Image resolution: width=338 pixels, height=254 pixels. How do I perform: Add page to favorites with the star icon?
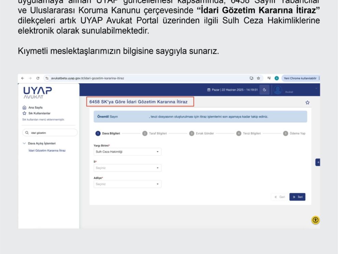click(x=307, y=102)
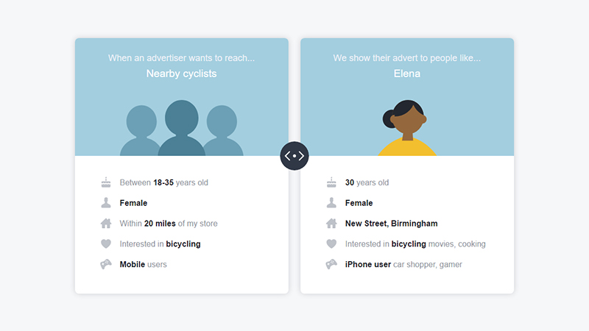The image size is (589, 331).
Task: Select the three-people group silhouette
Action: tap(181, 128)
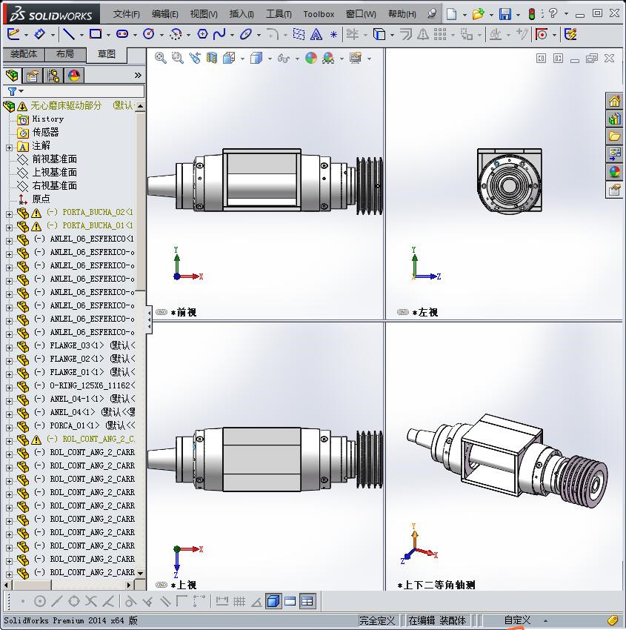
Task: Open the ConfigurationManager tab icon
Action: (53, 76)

* * *

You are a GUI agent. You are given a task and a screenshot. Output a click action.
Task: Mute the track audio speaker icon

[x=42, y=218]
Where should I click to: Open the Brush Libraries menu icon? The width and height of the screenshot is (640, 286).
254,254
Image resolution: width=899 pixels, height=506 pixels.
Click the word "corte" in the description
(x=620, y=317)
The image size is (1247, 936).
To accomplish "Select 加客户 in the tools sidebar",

## Task
Out of the material above, output word for word the line with "Task: Mute the track audio speaker icon", the line with "The image size is (1247, 936).", and all lines between them, with nothing else.

## The answer
Task: Mute the track audio speaker icon

[x=42, y=218]
Where should I click to: Open the Brush Libraries menu icon? The width and height of the screenshot is (640, 286).
254,254
Image resolution: width=899 pixels, height=506 pixels.
Click the word "corte" in the description
(x=620, y=317)
The image size is (1247, 936).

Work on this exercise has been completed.